DATA SUPPLIED =>

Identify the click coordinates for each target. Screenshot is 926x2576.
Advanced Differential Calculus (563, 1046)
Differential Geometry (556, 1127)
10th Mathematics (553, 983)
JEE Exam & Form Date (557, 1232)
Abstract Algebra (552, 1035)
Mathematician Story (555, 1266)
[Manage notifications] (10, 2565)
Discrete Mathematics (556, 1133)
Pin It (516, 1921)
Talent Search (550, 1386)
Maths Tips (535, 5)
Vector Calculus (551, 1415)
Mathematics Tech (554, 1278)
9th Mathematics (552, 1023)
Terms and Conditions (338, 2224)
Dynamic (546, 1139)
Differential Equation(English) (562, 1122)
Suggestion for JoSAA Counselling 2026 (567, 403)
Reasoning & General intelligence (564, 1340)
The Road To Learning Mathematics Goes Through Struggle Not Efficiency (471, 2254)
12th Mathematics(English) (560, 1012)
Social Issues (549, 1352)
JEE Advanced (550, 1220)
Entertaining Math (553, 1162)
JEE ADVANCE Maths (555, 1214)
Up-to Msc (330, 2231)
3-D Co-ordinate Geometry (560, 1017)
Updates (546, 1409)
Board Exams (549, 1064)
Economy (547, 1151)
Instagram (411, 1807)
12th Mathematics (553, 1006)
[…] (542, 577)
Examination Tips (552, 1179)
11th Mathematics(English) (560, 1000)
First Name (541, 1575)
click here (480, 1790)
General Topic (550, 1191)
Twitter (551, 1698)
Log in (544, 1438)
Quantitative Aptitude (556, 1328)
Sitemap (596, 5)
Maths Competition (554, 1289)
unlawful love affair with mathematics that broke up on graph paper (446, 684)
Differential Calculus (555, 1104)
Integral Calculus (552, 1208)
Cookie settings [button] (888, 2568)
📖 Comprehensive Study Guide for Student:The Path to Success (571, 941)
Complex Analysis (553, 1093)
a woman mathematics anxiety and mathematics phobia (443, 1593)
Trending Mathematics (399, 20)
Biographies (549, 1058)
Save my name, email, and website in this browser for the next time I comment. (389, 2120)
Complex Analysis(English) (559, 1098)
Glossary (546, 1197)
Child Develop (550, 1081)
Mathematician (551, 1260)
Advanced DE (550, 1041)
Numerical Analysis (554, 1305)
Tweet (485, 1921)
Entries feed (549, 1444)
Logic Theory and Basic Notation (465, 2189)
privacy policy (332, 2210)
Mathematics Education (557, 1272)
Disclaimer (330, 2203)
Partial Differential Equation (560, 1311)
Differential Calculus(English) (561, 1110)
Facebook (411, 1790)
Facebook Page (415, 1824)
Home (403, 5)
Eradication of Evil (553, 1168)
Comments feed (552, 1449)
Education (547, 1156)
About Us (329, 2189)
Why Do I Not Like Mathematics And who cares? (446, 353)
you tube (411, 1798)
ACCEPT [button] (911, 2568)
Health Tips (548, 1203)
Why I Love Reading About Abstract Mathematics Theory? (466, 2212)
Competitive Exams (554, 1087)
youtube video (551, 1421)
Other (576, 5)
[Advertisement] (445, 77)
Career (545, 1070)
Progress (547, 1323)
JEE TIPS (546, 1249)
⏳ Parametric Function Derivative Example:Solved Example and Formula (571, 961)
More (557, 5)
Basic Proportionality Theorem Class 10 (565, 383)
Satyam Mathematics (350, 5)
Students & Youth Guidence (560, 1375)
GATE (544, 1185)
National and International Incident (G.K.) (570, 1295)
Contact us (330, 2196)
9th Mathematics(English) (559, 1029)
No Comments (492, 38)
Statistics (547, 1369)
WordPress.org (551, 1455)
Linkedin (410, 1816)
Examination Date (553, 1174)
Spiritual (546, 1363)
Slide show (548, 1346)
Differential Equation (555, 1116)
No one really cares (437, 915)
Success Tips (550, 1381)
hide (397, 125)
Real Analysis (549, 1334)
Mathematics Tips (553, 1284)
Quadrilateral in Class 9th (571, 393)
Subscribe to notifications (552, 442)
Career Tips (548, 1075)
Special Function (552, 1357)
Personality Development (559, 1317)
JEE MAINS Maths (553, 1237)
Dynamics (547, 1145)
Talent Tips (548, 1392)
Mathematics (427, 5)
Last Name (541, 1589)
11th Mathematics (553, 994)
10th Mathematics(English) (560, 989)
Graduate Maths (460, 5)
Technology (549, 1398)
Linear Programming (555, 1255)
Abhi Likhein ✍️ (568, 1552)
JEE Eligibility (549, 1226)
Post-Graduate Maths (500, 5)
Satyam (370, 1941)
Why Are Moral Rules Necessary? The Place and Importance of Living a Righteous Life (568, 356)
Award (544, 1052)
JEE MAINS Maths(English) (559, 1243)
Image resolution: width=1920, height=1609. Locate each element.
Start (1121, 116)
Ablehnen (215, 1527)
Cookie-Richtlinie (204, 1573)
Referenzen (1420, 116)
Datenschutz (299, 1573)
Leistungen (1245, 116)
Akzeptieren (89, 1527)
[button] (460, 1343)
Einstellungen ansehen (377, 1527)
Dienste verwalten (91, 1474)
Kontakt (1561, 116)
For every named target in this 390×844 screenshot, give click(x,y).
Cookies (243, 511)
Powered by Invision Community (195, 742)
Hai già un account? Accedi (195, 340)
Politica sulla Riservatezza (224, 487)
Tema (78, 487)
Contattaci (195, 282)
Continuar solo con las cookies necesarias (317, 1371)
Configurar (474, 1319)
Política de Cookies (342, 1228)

WHAT NEEDS TO BE DONE =>
State the number of lines in the data that carry "Class", and add nothing to it.

RESPONSE TO THIS TASK =>
2